AI Writing Detection: Red Flags

Currently, no software is able to detect AI-generated content with 100% certainty. As you review student submissions, in addition to using feedback from AI-detecting software, check for the following red flags.

AI-generated content is often:

  • affected by factual errors. Generative AI models work by predicting the next word based on the previous context. They do not “know” things. Because of that, they tend to output statements that look plausible, but are factually incorrect. This phenomenon is known as AI hallucination. If a submission contains many such errors, or one or two very dramatic ones, it is likely to be AI-generated.
    • Additionally, OpenAI’s models have been trained on data that only go up to 2021, so ChatGPT outputs are more likely to be incorrect when it comes to recent data or events.
    • Made-up sources is a very common issue in texts generated by GPT-3.5.
    • Features that come with paid upgrades may mitigate these concerns and make plagiarism less obvious.
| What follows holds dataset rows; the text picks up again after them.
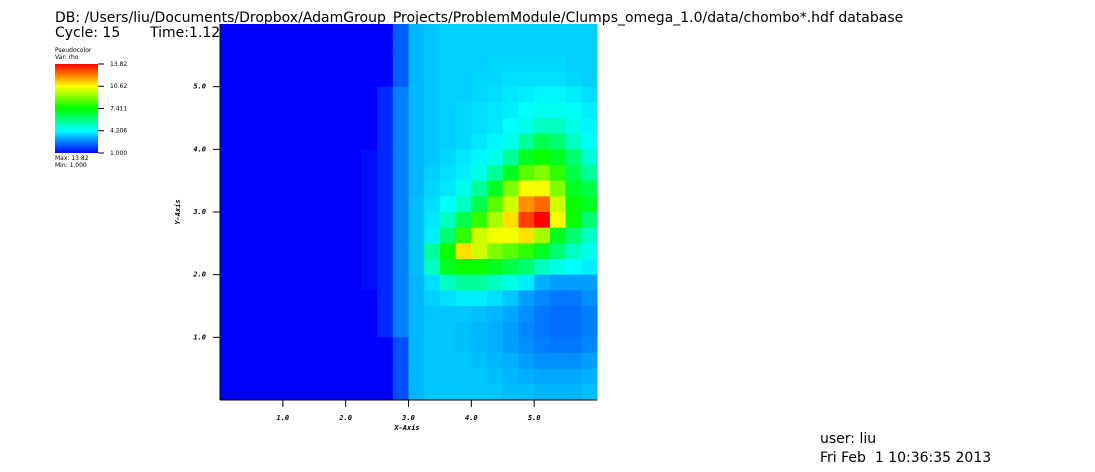 Image resolution: width=1095 pixels, height=472 pixels. I want to click on y-tick-label: 4.0, so click(200, 149).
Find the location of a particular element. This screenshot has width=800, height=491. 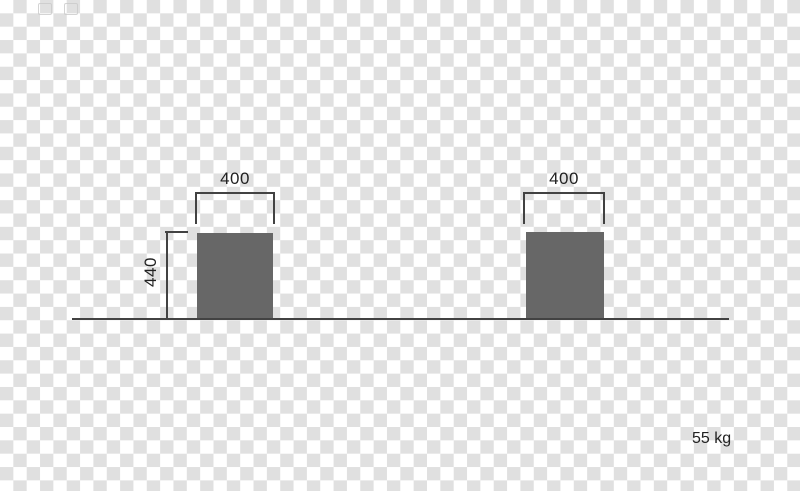

left-block-width-dimension-label: 400 is located at coordinates (235, 178).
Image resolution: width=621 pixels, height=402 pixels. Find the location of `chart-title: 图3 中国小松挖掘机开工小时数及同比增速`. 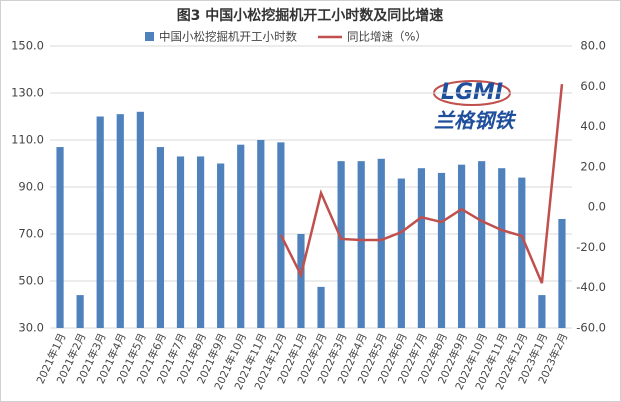

chart-title: 图3 中国小松挖掘机开工小时数及同比增速 is located at coordinates (310, 16).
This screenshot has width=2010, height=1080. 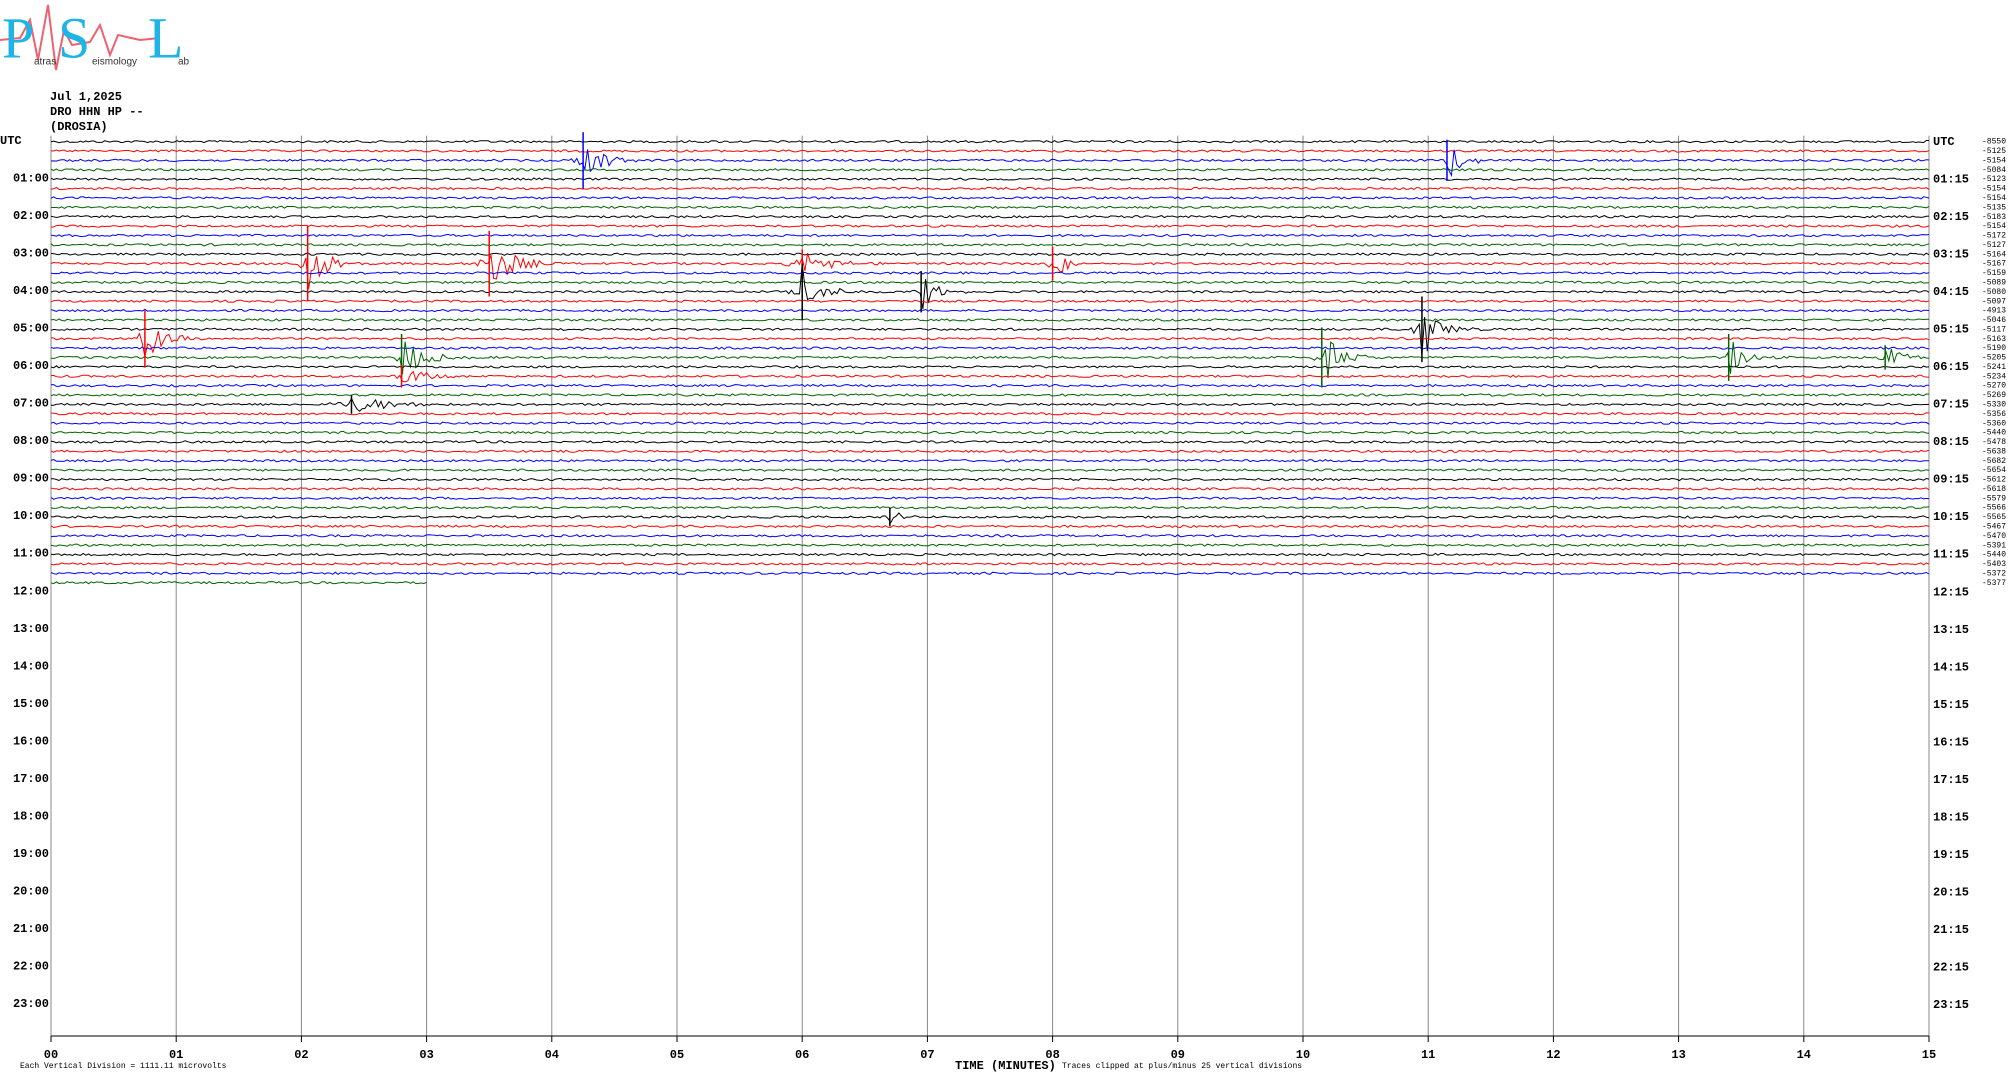 What do you see at coordinates (1994, 470) in the screenshot?
I see `trace-offset-label: -5654` at bounding box center [1994, 470].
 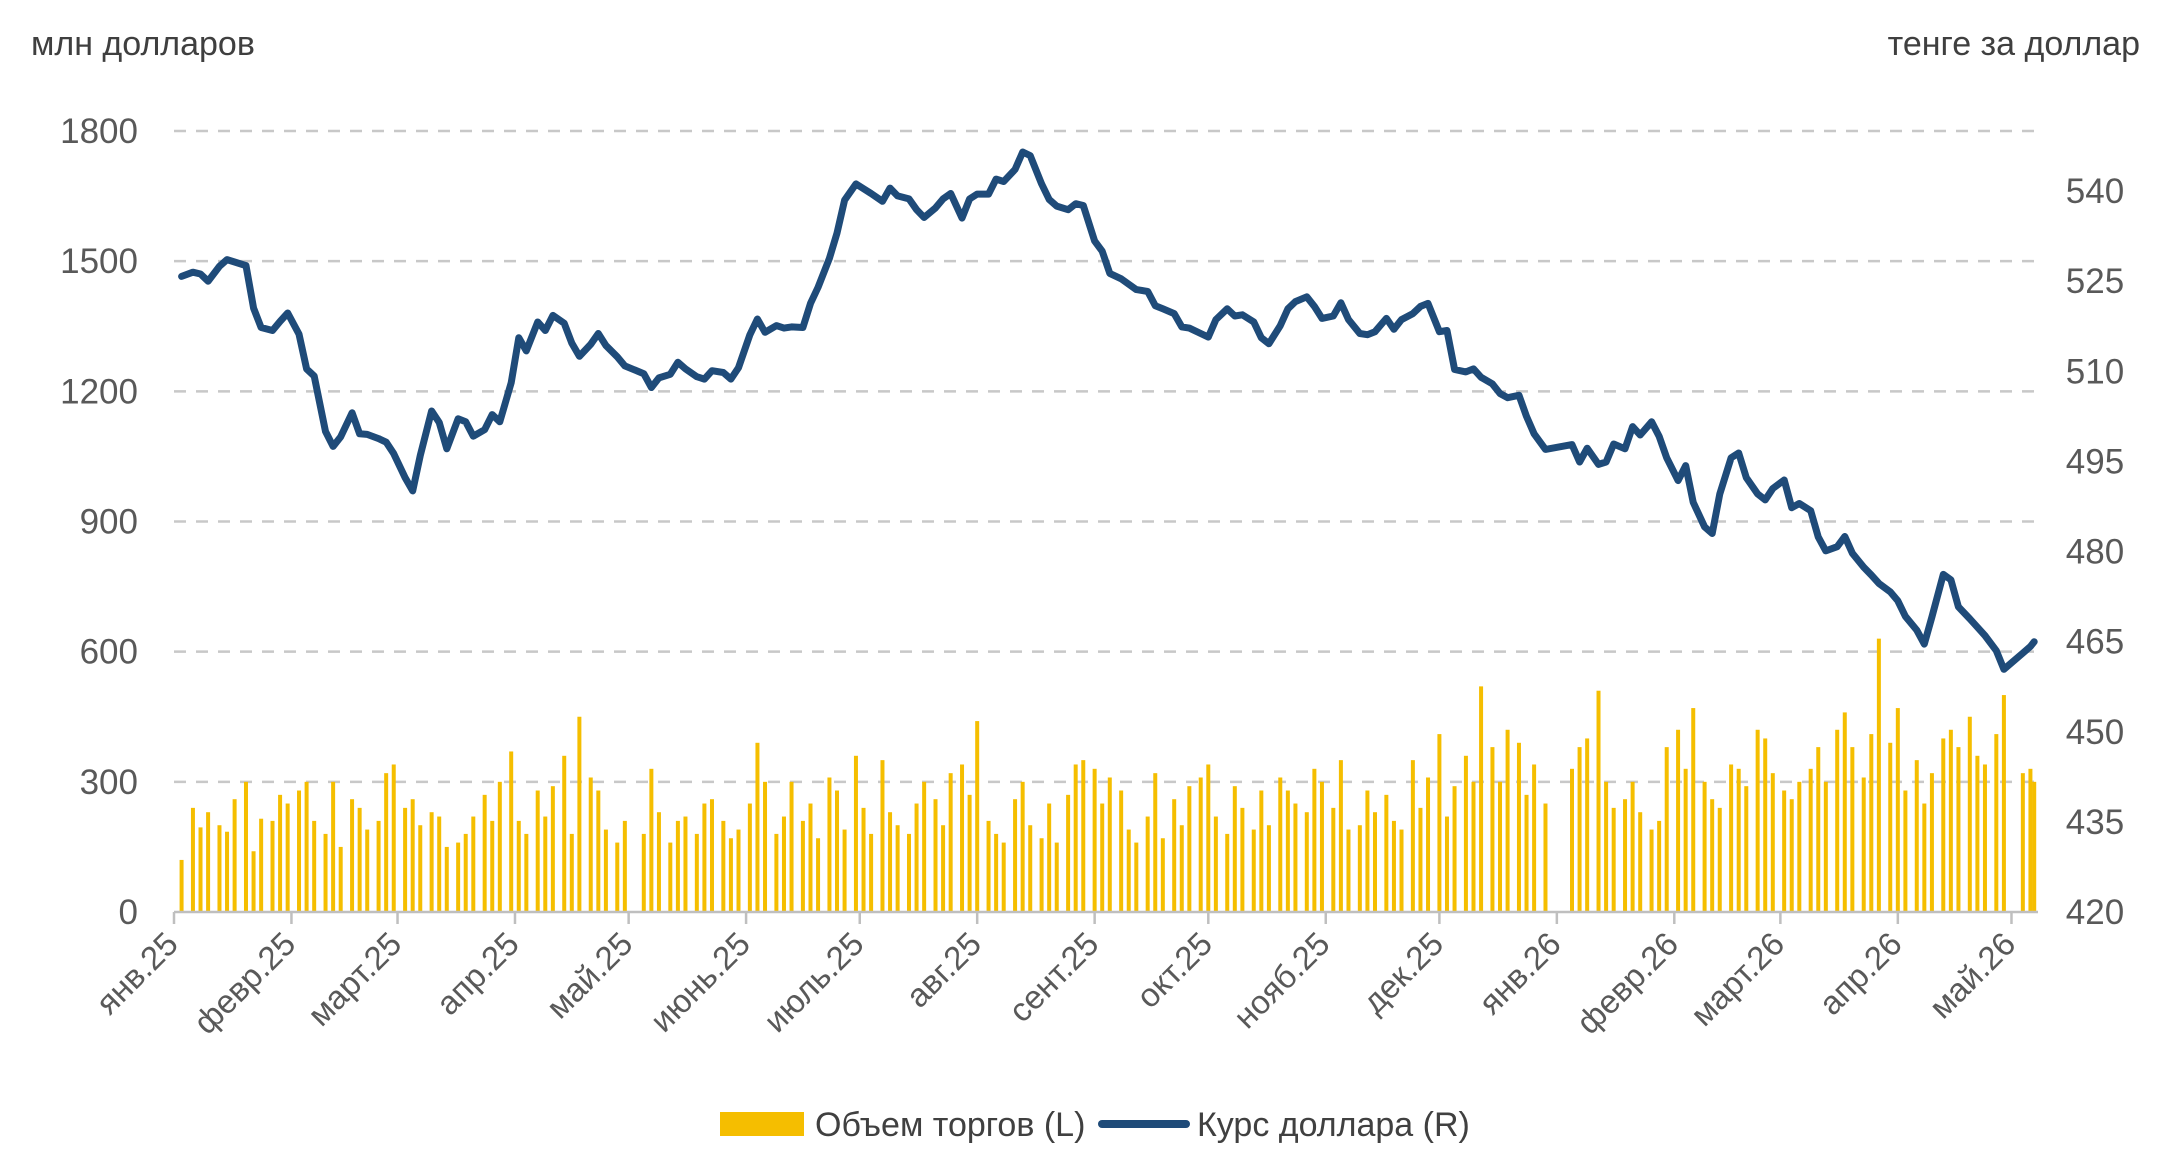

GPT-4 outputs still show hallucination issues, but to a lesser extent. The plugin support introduced in March 2023 (also available with paid subscription) will also help address some of these issues. Specifically, the browsing plugin supported by OpenAI uses Bing to browse the internet, which helps compensate for the training data being several years old. Both GPT-4 and the plugins are only available via paid subscription and waitlists, but some students may have it.
  • Not consistent with assignment guidelines. A submission that is AI-generated may not be able to follow the instructions, especially if the assignment asks students to reference specific data and sources. If a submission references data and sources that are unexpected or unusual, that is a red flag.
  • Atypically correct in grammar, usage, and editing.
  • Voiceless and impersonal. It is correct and easy to read, but without any sense of a human person behind it — fallible, uneven, passionate, awkward. You will not be able to see a student behind the writing.
  • Predictable. It follows predictable formations: strong topic sentences at the top of paragraphs; summary sentences at the end of paragraphs; even treatment of topics that reads a bit like patter: On the one hand, many people believe X is terrible; on the other hand, many people believe X is wonderful.”
    • Note: ChatGPT can be instructed to take on a voice: write like a senior in high school, or write like a marketing executive working in financial services. It does not do a particularly good job with shapeshifting, but its register can move some.
  • Directionless and detached. It will shy away from expressing a strong opinion, taking a position on an issue, self-reflecting, or envisioning a future. With the right kind of prompting, it can be coaxed to do some of those things, but only to an extent (GPT-4 seems to do better than others), as it will continue sounding unnaturally cautious, detached, and empty of direction/content.
    • For example: when asked to express an opinion, AI tends to describe a variety of possible perspectives, without showing preference for any one of them. When prompted to self-reflect, it either discloses that it is unable to do so (weak case), or enumerates all possible weaknesses and logical flaws that could, theoretically, be found in its argument. There is never much of a direction or commitment to be found in its “positions” and “reflections.”